=== Entries provided ===

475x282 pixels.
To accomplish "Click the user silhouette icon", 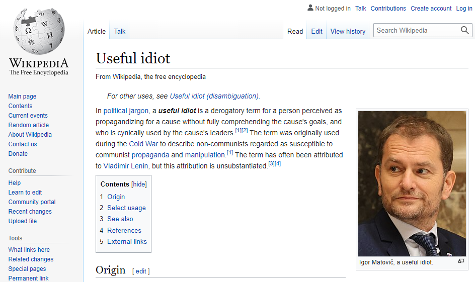I will (x=310, y=8).
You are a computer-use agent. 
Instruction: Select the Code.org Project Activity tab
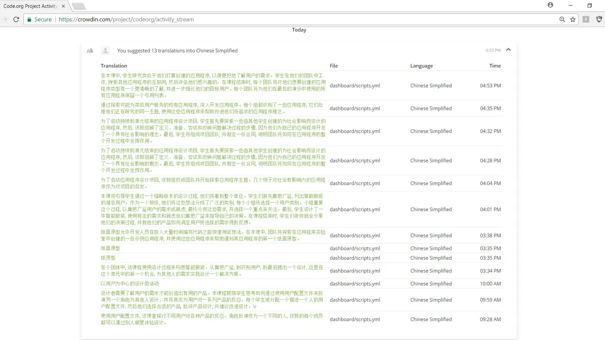31,6
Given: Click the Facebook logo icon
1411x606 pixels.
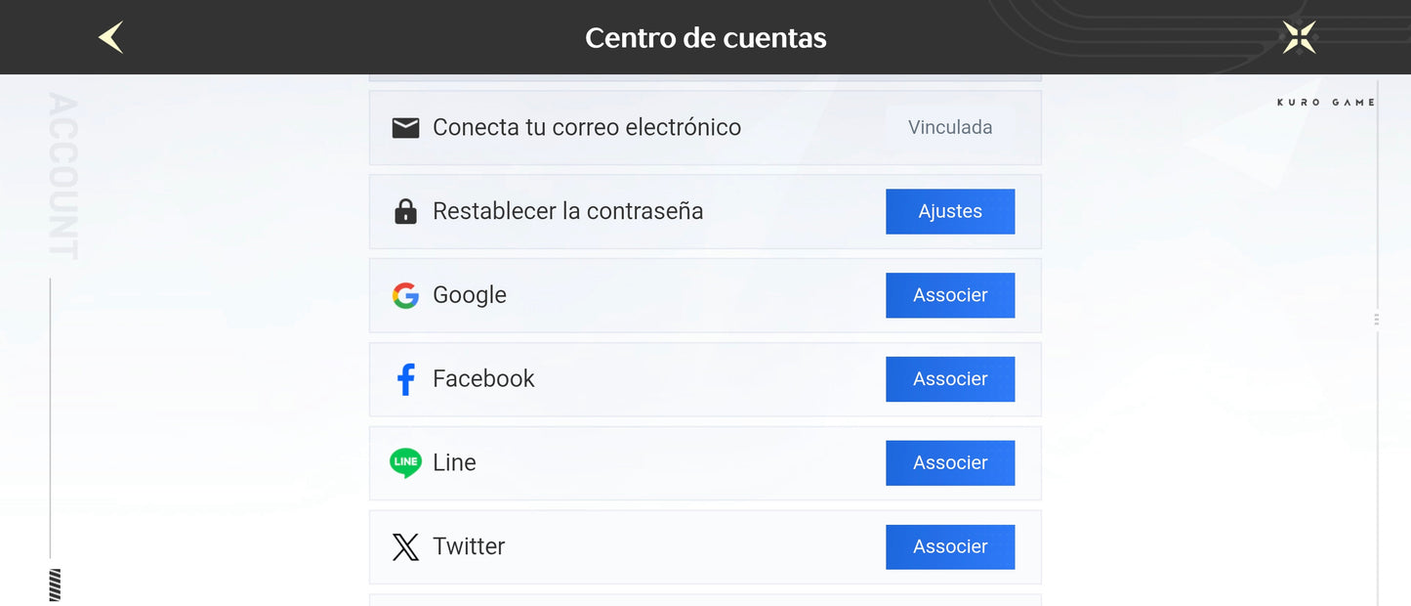Looking at the screenshot, I should pyautogui.click(x=405, y=379).
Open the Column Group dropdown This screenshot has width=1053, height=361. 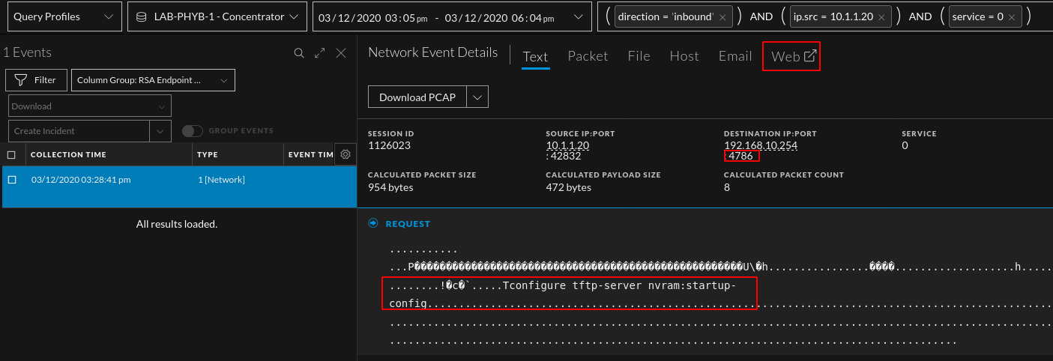coord(153,80)
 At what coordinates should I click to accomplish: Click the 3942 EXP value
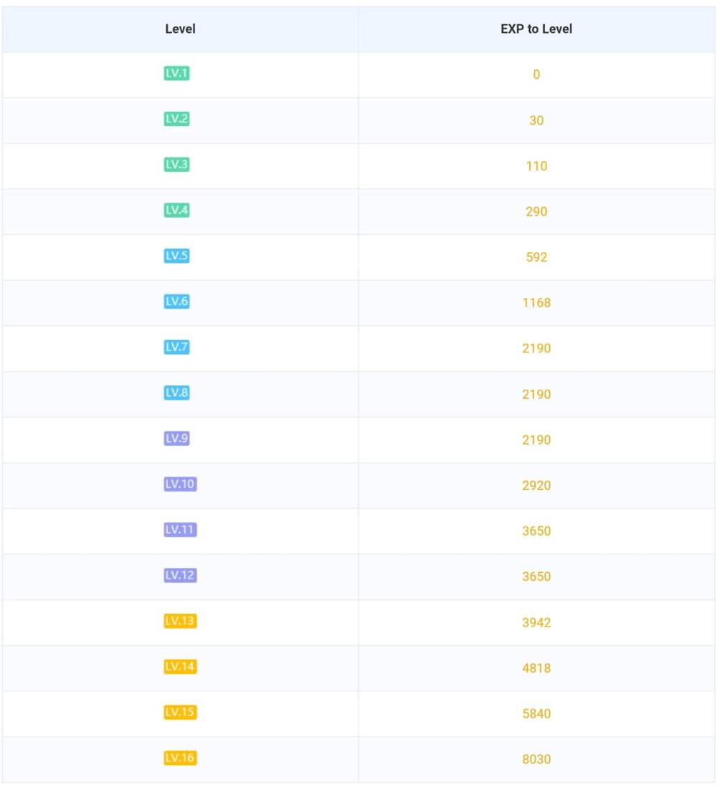(x=536, y=622)
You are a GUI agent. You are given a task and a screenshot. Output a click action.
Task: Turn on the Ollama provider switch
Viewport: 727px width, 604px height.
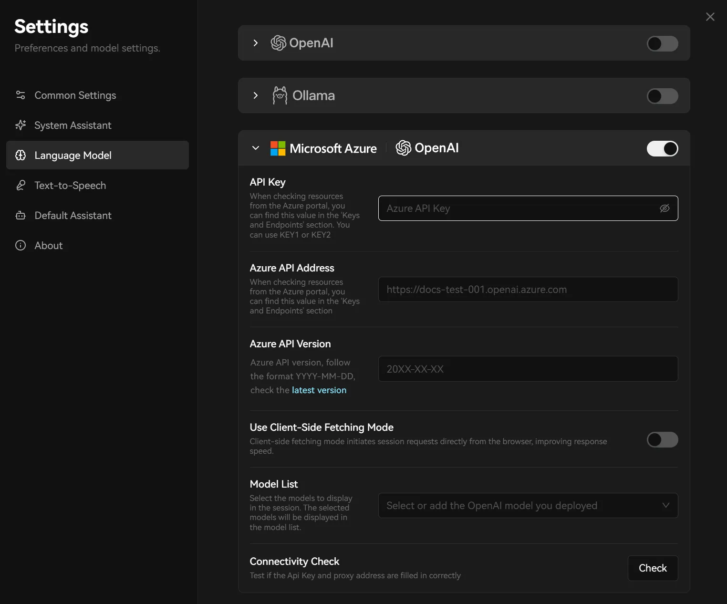tap(662, 96)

===

#### Aim of the exercise:
Pick out every line above that holds the word "agent" and copy it.

#### Task output:
You are a computer-use agent. 
You are a GUI agent. You are given a task and a screenshot. Output a click action.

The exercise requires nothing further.